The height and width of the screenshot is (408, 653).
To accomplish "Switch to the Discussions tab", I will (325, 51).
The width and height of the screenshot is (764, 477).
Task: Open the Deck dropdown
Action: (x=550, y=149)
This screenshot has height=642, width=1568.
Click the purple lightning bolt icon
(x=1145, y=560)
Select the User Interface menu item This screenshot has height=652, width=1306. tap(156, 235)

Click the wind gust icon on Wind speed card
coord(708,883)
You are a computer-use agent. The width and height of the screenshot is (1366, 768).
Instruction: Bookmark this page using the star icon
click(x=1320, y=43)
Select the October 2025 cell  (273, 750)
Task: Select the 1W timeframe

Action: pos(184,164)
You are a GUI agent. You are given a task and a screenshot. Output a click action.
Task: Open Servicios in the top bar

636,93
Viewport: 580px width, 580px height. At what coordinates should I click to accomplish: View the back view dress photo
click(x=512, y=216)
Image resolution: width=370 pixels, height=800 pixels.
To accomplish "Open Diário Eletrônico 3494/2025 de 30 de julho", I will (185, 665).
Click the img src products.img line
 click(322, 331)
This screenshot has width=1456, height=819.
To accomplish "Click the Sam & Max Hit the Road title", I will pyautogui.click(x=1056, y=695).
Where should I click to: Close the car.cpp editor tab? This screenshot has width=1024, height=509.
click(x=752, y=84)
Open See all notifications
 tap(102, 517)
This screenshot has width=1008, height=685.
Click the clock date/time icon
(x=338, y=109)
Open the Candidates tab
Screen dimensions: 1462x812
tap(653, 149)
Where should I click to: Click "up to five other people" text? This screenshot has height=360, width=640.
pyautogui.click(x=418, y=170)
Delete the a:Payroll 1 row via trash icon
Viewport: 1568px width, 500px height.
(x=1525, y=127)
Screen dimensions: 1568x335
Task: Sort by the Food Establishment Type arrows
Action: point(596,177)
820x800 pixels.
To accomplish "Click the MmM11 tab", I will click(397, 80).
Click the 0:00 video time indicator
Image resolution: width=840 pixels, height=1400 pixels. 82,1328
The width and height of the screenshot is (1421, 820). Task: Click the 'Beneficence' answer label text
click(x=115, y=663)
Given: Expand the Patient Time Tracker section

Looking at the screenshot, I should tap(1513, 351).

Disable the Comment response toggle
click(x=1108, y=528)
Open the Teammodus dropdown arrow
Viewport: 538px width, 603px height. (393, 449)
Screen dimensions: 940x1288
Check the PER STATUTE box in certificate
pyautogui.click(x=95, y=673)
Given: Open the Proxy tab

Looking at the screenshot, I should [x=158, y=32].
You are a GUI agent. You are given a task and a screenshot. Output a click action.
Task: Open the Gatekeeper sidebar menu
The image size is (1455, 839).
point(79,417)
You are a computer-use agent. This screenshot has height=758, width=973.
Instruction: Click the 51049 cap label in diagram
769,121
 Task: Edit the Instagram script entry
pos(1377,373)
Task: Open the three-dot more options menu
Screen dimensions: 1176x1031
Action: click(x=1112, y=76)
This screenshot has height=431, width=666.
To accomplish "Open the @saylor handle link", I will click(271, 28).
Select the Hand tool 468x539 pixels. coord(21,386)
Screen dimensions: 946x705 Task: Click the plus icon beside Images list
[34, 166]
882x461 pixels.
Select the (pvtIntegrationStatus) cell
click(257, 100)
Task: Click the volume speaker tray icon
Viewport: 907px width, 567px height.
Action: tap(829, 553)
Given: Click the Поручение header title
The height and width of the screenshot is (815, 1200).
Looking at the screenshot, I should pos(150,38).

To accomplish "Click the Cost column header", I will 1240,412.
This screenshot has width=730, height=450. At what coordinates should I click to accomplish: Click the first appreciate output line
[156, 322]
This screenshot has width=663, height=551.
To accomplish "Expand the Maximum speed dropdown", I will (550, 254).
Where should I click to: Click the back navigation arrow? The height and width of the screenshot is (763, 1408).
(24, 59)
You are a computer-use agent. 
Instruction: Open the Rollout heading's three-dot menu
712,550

==============================

**Task to carry out:**
Repeat all entries. Match them exactly.

**Result:**
The height and width of the screenshot is (408, 653).
To accomplish "Switch to the Discussions tab", I will (325, 51).
The width and height of the screenshot is (764, 477).
Task: Open the Deck dropdown
Action: (x=550, y=149)
This screenshot has height=642, width=1568.
Click the purple lightning bolt icon
(x=1145, y=560)
Select the User Interface menu item This screenshot has height=652, width=1306. tap(156, 235)

Click the wind gust icon on Wind speed card
coord(708,883)
You are a computer-use agent. The width and height of the screenshot is (1366, 768).
Instruction: Bookmark this page using the star icon
click(x=1320, y=43)
Select the October 2025 cell  (273, 750)
Task: Select the 1W timeframe

Action: pos(184,164)
You are a GUI agent. You are given a task and a screenshot. Output a click action.
Task: Open Servicios in the top bar

636,93
Viewport: 580px width, 580px height. At what coordinates should I click to accomplish: View the back view dress photo
click(x=512, y=216)
Image resolution: width=370 pixels, height=800 pixels.
To accomplish "Open Diário Eletrônico 3494/2025 de 30 de julho", I will (185, 665).
Click the img src products.img line
 click(322, 331)
This screenshot has width=1456, height=819.
To accomplish "Click the Sam & Max Hit the Road title", I will pyautogui.click(x=1056, y=695).
Where should I click to: Close the car.cpp editor tab? This screenshot has width=1024, height=509.
click(x=752, y=84)
Open See all notifications
 tap(102, 517)
This screenshot has width=1008, height=685.
Click the clock date/time icon
(x=338, y=109)
Open the Candidates tab
Screen dimensions: 1462x812
tap(653, 149)
Where should I click to: Click "up to five other people" text? This screenshot has height=360, width=640.
pyautogui.click(x=418, y=170)
Delete the a:Payroll 1 row via trash icon
Viewport: 1568px width, 500px height.
(x=1525, y=127)
Screen dimensions: 1568x335
Task: Sort by the Food Establishment Type arrows
Action: point(596,177)
820x800 pixels.
To accomplish "Click the MmM11 tab", I will click(397, 80).
Click the 0:00 video time indicator
Image resolution: width=840 pixels, height=1400 pixels. 82,1328
The width and height of the screenshot is (1421, 820). Task: Click the 'Beneficence' answer label text
click(x=115, y=663)
Given: Expand the Patient Time Tracker section

Looking at the screenshot, I should tap(1513, 351).

Disable the Comment response toggle
click(x=1108, y=528)
Open the Teammodus dropdown arrow
Viewport: 538px width, 603px height. (393, 449)
Screen dimensions: 940x1288
Check the PER STATUTE box in certificate
pyautogui.click(x=95, y=673)
Given: Open the Proxy tab

Looking at the screenshot, I should [x=158, y=32].
You are a GUI agent. You are given a task and a screenshot. Output a click action.
Task: Open the Gatekeeper sidebar menu
The image size is (1455, 839).
point(79,417)
You are a computer-use agent. This screenshot has height=758, width=973.
Instruction: Click the 51049 cap label in diagram
769,121
 Task: Edit the Instagram script entry
pos(1377,373)
Task: Open the three-dot more options menu
Screen dimensions: 1176x1031
Action: click(x=1112, y=76)
This screenshot has height=431, width=666.
To accomplish "Open the @saylor handle link", I will click(271, 28).
Select the Hand tool 468x539 pixels. coord(21,386)
Screen dimensions: 946x705 Task: Click the plus icon beside Images list
[34, 166]
882x461 pixels.
Select the (pvtIntegrationStatus) cell
click(257, 100)
Task: Click the volume speaker tray icon
Viewport: 907px width, 567px height.
Action: tap(829, 553)
Given: Click the Поручение header title
The height and width of the screenshot is (815, 1200).
Looking at the screenshot, I should pos(150,38).

To accomplish "Click the Cost column header", I will 1240,412.
This screenshot has width=730, height=450. At what coordinates should I click to accomplish: Click the first appreciate output line
[156, 322]
This screenshot has width=663, height=551.
To accomplish "Expand the Maximum speed dropdown", I will (550, 254).
Where should I click to: Click the back navigation arrow? The height and width of the screenshot is (763, 1408).
(24, 59)
You are a computer-use agent. 
Instruction: Open the Rollout heading's three-dot menu
712,550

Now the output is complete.